Toto Wolff: Zuverlässigkeit hat jetzt "oberste Priorität" bei Mercedes
Nach dem Aus von Kimi Antonelli in Spanien klingeln bei Mercedes die Alarmglocken - Laut Toto Wolff kann man sich Defekte in dieser Regelmäßigkeit nicht erlauben
Kimi Antonelli schaffte es beim Rennen in Barcelona nicht ins Ziel
Foto: Sutton Images
Obwohl der Mercedes W17 bei vielen Experten als bestes Gesamtpaket in der Formel-1-Saison 2026 gilt, punktete in den vergangenen drei Rennen jeweils immer nur ein Mercedes-Pilot. Zweimal blieb George Russell komplett ohne Zähler, in Barcelona erwischte es nun erstmals Kimi Antonelli.
Während Russell in Monaco durch eine letztendlich wohl ungerechtfertigte Strafe aus den Top 10 geworfen wurde, schied er in Kanada mit einem Defekt aus. Antonelli musste den Silberpfeil am Wochenende in Spanien jetzt ebenfalls kurz vor Rennende abstellen.
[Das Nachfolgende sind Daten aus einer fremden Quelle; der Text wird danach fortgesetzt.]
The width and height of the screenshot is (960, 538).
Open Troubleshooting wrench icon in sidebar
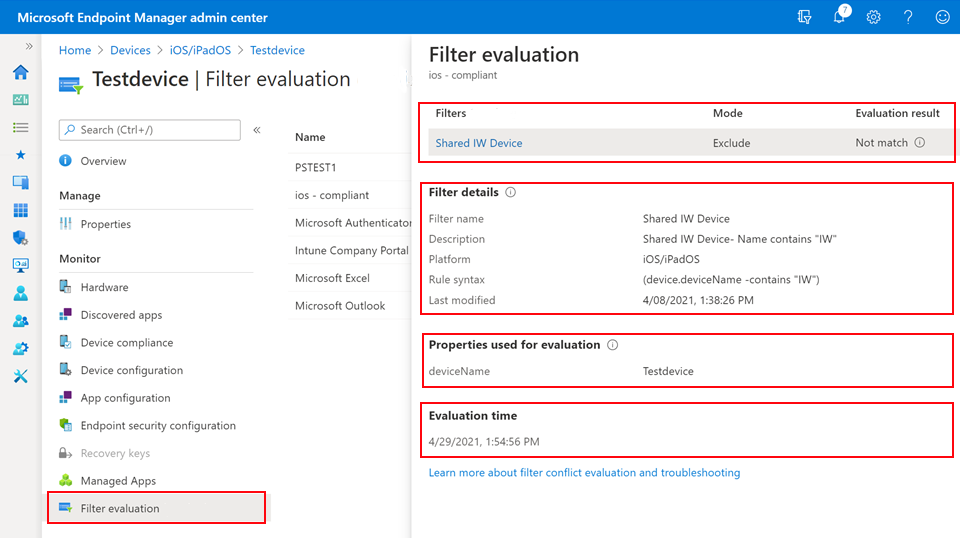point(20,376)
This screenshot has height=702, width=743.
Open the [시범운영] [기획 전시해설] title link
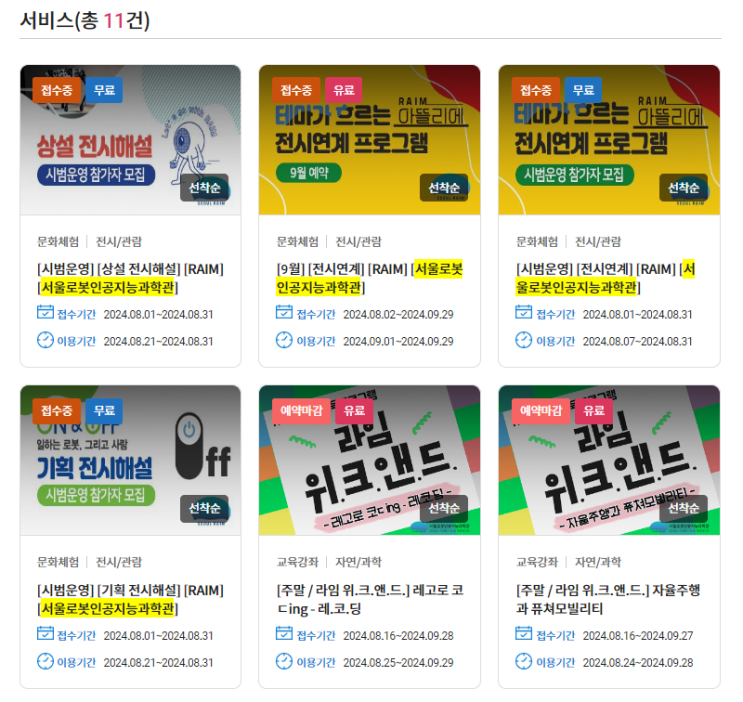click(x=130, y=599)
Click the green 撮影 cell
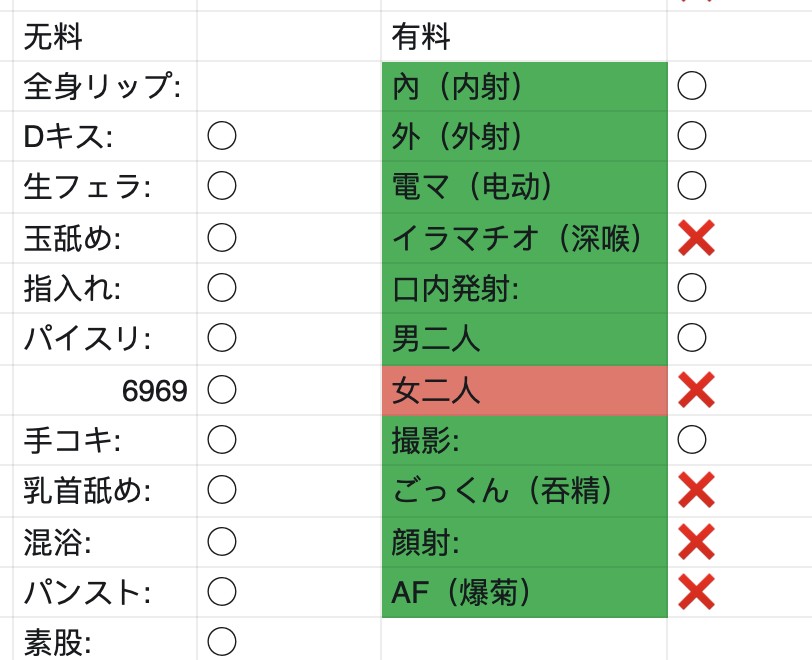Viewport: 812px width, 660px height. 525,440
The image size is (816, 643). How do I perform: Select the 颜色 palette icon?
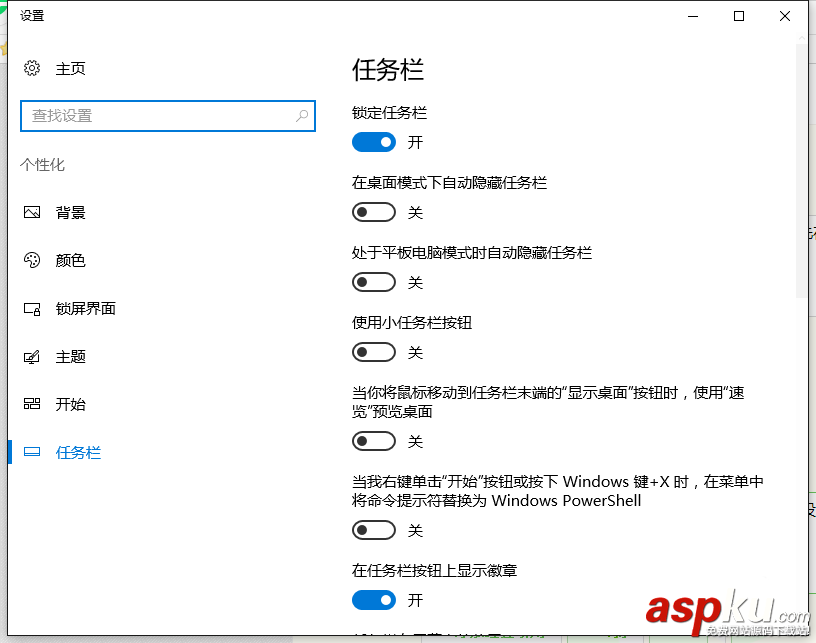tap(32, 260)
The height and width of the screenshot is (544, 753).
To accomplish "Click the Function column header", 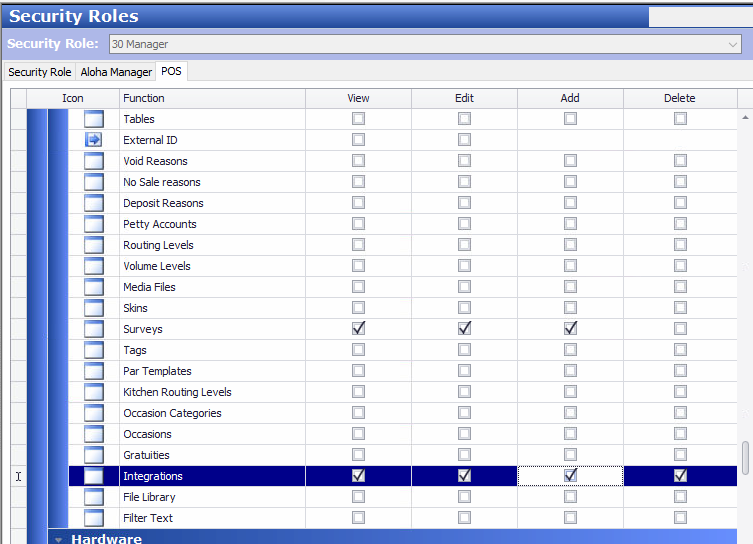I will 144,98.
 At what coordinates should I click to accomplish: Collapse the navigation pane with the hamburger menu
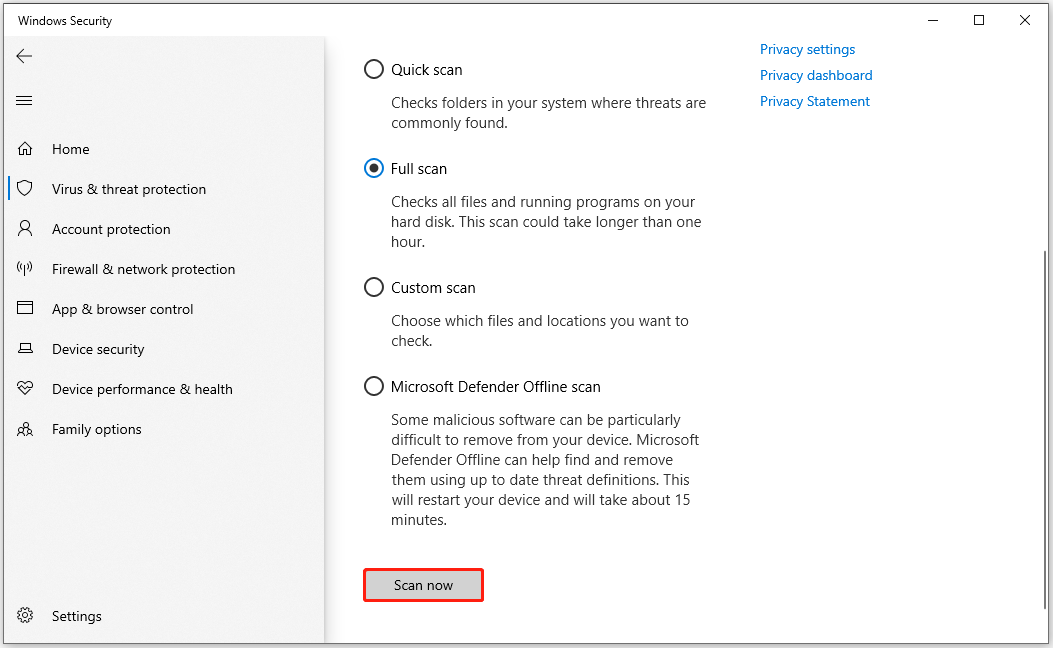[x=24, y=100]
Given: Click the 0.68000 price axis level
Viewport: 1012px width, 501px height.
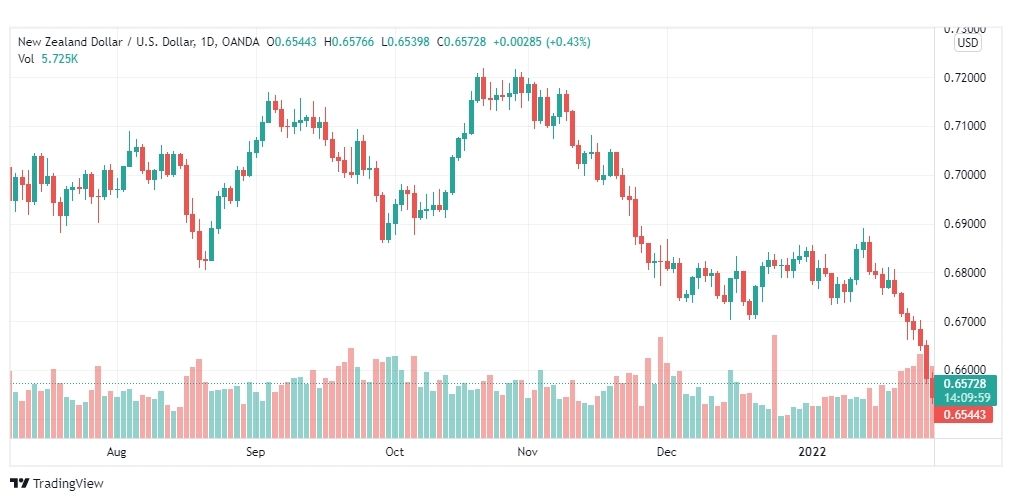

"Wir können uns nicht regelmäßig oder immer wieder Ausfälle leisten", ärgert sich Teamchef Toto Wolff nach der dritten Nullnummer im dritten Rennen in Serie. "Um Erster zu werden, muss man erst einmal ins Ziel kommen", betont der Österreicher.
Zwar führt Mercedes beide Weltmeisterschaften noch immer an. Doch in der Fahrer-WM zog Lewis Hamilton bereits in Monaco an George Russell vorbei und verkürzte auch den Rückstand auf WM-Leader Antonelli in Barcelona nun auf "nur noch" 41 Punkte.
Laut Wolff muss Mercedes daher dringend seine Zuverlässigkeitsprobleme in den Griff bekommen. "Das hat oberste Priorität. Niemand ist damit zufrieden", stellt der Teamchef klar und kündigt an: "Wir werden jeden Stein umdrehen."
Auffällig ist vor allem, dass es im Verlauf der Saison immer wieder Probleme mit der Batterie gab. Das betraf nicht nur das Werksteam selbst, sondern beispielsweise auch Kundenteam McLaren. Ein klares Muster ist laut Wolff bislang allerdings nicht erkennbar.
"Die meisten anderen Fälle hingen mit der Batterie zusammen", bestätigt er zwar, "betrafen jedoch unterschiedliche Fehler. Es war nicht immer dasselbe", stellt Wolff klar. Es handelt sich also nicht um einen wiederkehrenden Defekt, sondern offenbar immer wieder um andere Probleme.
"Wir werden wirklich alles daran setzen, um sicherzustellen, dass so etwas nicht noch einmal passiert", betont Wolff daher nach dem jüngsten Defekt in Spanien.